I was just reminded of the case of Agbaje v Agbaje, which has been further reported on in The Times this week. To cut a long story short, the couple had lived both in the UK and in Nigeria, and had dual citizenship. At the time of divorce, the couple had been in Nigeria, where the courts awarded Wife a pitiful £7,000 to Husband’s £616,000- this after a marriage of 40 years! Naturally, Wife wanted a better deal for herself and was eventually allowed to have the case re-heard in the UK, where she was awarded a fairer £275,000. However, Husband appealed successfully, and the Court of Appeal upheld the original decision of the Nigerian courts. Wife is now appealing to the Supreme Court.

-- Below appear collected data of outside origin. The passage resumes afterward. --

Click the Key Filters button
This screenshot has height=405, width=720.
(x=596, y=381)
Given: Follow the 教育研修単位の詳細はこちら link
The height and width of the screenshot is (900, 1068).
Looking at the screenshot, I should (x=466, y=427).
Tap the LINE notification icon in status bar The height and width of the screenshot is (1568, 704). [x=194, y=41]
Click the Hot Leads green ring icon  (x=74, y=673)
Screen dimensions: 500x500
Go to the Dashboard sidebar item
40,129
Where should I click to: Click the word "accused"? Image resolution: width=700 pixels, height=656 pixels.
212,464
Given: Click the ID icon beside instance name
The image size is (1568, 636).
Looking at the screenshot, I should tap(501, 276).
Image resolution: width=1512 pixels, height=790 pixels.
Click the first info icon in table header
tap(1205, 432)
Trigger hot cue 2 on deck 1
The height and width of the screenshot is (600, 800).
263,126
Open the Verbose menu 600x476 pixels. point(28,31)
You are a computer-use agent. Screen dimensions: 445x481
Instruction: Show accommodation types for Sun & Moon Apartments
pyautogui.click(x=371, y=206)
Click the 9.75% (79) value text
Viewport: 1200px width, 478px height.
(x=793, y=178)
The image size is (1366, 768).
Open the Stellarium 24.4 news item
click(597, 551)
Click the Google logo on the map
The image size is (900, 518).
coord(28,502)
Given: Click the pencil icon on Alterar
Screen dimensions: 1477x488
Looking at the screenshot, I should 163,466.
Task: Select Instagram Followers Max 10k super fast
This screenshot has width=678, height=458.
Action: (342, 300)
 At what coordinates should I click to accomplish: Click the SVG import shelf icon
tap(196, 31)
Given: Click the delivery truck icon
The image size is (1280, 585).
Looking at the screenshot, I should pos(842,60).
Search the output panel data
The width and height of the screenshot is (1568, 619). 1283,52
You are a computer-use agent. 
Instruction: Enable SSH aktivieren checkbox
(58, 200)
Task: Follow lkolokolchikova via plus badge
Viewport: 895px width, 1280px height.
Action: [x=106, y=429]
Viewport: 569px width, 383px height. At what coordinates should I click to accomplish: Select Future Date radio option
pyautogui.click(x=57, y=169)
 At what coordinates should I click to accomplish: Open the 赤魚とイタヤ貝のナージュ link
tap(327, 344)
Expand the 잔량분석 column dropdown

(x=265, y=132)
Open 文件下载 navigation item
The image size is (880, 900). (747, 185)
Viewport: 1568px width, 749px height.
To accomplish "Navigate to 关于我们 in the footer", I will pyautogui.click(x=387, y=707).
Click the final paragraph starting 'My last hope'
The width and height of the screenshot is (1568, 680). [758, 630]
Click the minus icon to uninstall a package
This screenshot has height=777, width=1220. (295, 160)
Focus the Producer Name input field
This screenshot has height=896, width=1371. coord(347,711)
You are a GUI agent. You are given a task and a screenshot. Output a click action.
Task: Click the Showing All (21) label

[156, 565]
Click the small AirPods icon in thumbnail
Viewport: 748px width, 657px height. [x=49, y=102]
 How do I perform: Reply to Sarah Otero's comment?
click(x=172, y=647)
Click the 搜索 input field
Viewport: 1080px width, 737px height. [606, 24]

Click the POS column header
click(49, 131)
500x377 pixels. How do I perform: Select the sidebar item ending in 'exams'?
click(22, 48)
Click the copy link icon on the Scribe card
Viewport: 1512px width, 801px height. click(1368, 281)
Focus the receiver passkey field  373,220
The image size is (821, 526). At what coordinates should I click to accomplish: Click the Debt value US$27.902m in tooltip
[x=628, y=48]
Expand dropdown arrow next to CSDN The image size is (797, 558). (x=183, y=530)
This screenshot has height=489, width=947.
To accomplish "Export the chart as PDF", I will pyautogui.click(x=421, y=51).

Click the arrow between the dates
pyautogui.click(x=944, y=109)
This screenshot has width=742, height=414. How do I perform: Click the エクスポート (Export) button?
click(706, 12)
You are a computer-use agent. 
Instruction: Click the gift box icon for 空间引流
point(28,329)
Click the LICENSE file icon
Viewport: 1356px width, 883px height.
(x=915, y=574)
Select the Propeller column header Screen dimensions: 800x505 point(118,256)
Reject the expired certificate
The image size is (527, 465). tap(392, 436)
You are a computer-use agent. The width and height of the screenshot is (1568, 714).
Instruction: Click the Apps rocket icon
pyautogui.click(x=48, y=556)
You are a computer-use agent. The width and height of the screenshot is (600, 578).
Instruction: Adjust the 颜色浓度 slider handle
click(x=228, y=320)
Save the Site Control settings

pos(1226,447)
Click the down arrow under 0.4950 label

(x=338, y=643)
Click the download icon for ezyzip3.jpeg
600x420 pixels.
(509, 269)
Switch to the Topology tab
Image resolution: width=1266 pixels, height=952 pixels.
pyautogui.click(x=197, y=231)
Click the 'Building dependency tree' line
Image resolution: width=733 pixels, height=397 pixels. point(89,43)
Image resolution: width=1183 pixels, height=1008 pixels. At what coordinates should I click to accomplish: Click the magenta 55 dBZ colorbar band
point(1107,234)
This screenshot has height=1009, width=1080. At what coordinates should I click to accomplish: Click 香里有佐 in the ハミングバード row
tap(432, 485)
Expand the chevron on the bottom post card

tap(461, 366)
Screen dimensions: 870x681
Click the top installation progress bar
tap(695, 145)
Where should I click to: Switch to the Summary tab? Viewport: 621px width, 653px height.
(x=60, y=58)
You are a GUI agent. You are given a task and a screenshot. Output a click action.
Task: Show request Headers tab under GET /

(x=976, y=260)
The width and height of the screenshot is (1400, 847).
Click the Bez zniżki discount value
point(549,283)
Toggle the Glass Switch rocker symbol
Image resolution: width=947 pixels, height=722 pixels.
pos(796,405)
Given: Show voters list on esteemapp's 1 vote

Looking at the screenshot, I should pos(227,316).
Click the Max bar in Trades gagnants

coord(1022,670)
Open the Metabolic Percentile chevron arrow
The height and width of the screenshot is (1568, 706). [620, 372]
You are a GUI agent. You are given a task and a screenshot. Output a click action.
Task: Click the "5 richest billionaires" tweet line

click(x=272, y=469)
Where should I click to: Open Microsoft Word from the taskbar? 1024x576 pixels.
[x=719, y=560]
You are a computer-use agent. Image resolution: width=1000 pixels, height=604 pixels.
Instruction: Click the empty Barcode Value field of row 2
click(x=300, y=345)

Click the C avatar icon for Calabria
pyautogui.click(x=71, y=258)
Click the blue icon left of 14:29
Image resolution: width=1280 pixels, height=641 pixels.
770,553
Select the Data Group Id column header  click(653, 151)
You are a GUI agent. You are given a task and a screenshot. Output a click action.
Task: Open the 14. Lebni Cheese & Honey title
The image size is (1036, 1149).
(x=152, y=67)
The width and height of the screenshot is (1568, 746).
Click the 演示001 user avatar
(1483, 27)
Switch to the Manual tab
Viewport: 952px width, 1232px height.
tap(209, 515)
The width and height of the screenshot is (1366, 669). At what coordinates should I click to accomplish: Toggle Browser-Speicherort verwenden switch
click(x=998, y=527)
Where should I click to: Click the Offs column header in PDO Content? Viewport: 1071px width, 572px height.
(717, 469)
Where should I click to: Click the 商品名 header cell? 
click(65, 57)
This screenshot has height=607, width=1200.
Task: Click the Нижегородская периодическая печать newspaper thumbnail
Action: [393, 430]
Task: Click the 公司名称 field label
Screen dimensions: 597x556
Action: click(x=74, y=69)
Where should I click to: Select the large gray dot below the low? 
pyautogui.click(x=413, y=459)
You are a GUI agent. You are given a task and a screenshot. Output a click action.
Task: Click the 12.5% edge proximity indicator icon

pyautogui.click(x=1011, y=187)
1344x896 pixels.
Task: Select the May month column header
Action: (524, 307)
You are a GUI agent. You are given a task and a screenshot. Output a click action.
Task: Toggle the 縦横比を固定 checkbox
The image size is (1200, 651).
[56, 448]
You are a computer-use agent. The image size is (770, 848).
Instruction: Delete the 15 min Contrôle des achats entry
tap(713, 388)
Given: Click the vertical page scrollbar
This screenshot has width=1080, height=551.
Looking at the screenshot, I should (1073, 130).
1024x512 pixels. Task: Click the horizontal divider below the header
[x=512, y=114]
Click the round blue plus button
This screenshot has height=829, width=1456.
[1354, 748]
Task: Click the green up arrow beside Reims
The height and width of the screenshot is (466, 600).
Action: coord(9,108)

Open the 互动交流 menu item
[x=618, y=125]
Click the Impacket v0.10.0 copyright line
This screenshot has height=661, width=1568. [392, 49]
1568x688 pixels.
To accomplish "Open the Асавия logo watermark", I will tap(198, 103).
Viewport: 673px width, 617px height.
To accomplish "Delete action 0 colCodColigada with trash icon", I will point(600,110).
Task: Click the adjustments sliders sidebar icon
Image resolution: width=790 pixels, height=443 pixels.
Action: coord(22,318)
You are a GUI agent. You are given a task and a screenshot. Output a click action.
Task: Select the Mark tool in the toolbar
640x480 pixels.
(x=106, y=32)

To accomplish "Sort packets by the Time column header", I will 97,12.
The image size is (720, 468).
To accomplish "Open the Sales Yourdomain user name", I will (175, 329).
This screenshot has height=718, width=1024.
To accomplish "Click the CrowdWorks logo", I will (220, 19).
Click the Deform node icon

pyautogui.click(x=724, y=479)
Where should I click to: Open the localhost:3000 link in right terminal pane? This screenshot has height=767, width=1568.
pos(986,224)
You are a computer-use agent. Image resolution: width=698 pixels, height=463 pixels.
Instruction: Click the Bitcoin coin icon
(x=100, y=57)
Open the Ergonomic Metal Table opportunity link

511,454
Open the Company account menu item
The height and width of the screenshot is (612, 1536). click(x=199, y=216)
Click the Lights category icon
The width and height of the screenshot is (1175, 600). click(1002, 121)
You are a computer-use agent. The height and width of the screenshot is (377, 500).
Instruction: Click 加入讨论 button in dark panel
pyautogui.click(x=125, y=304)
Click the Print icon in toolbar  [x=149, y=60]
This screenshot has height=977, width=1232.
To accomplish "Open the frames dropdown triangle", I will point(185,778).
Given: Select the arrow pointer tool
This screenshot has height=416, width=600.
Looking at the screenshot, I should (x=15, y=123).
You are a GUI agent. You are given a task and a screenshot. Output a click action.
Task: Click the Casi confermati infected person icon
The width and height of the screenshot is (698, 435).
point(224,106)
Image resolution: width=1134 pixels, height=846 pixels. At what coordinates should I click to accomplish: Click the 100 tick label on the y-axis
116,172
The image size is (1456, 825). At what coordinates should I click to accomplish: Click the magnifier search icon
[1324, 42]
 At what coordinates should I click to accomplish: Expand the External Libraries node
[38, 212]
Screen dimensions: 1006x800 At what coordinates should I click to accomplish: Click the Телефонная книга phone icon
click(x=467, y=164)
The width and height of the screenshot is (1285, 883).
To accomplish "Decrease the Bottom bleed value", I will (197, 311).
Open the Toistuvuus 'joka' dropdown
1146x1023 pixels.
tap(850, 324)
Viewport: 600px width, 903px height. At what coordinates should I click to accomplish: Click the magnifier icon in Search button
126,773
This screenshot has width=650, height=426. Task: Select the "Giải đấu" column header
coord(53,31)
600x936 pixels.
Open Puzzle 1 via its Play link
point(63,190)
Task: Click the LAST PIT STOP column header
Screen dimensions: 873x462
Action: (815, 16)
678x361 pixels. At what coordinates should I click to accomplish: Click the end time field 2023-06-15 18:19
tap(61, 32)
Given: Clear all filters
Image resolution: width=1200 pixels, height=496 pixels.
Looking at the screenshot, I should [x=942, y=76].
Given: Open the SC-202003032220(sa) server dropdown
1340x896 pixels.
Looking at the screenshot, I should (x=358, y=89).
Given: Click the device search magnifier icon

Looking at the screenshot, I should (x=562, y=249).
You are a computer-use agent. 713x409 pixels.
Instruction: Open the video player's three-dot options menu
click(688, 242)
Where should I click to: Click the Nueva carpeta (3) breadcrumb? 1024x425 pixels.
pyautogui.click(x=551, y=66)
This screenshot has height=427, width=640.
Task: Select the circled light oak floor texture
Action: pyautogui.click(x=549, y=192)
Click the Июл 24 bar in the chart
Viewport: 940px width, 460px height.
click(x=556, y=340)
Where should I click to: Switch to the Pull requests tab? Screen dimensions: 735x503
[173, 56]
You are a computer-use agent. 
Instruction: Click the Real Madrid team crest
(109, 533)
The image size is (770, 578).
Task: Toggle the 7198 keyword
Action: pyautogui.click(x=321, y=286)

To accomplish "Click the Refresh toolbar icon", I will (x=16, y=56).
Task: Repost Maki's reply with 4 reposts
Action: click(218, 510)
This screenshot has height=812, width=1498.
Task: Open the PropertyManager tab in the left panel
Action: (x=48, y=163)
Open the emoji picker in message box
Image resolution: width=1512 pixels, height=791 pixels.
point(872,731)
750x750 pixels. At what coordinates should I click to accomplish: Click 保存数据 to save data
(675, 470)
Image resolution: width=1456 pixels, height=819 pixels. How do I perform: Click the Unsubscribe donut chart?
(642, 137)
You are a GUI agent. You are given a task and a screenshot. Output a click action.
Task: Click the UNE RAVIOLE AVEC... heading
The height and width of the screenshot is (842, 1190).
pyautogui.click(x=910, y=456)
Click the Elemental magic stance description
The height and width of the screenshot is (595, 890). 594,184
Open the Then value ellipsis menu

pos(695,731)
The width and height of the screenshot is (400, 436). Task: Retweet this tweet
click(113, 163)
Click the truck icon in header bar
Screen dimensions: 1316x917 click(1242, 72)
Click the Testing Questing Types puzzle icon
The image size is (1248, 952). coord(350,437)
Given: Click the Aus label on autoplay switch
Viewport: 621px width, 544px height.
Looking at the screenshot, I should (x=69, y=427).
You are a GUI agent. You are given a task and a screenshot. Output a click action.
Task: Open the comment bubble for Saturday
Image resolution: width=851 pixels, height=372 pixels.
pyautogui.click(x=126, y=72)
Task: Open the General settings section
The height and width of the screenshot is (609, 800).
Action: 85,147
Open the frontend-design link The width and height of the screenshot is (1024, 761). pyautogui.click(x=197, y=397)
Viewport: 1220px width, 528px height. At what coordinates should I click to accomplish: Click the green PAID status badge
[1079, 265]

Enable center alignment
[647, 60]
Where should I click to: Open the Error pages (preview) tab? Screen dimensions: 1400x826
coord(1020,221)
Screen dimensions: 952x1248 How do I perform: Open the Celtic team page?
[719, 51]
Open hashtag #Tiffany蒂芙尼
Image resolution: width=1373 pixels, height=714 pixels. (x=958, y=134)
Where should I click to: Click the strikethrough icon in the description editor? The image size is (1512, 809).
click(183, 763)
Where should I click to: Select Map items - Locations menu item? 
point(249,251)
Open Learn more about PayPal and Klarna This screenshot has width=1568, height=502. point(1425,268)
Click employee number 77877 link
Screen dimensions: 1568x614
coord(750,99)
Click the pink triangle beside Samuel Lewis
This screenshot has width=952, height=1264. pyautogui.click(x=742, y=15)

Personally, I’m for the Wife on this one. After being awarded such a pathetic sum in Nigeria after such a long marriage, who can blame her for wanting a better future for herself? It’s not as if Mrs Agbaje had no connection to the UK- all of their children were born here, and both of them had dual citizenship- they lived here for over 10 years while their children were growing up. In re-establishing the original award, the Court of Appeal were clearly at pains to do away with the image London has as the ‘divorce capital of the world’. But what does that even mean? If it means our courts deal with every case on its own merits and apply the same factors to each, then quite frankly I am proud to live in this jurisdiction. The Press focus far too much on the big money cases- not every case is like White or Radmacher. If people are using our courts for their ancillary relief proceedings, then it is because our judges are fair and open-minded, NOT because they are going to get a meal ticket.

There is also a serious political point to be raised here. Mrs Agbaje is in financial ruin. In the coming years, as she gets older (she’s now in her late 60’s), she will become increasingly reliant on our welfare system, using our taxpayers’ money as a saftey-net while her ex-Husband enjoys a very comfortable life in Nigeria. Is this fair? I think not..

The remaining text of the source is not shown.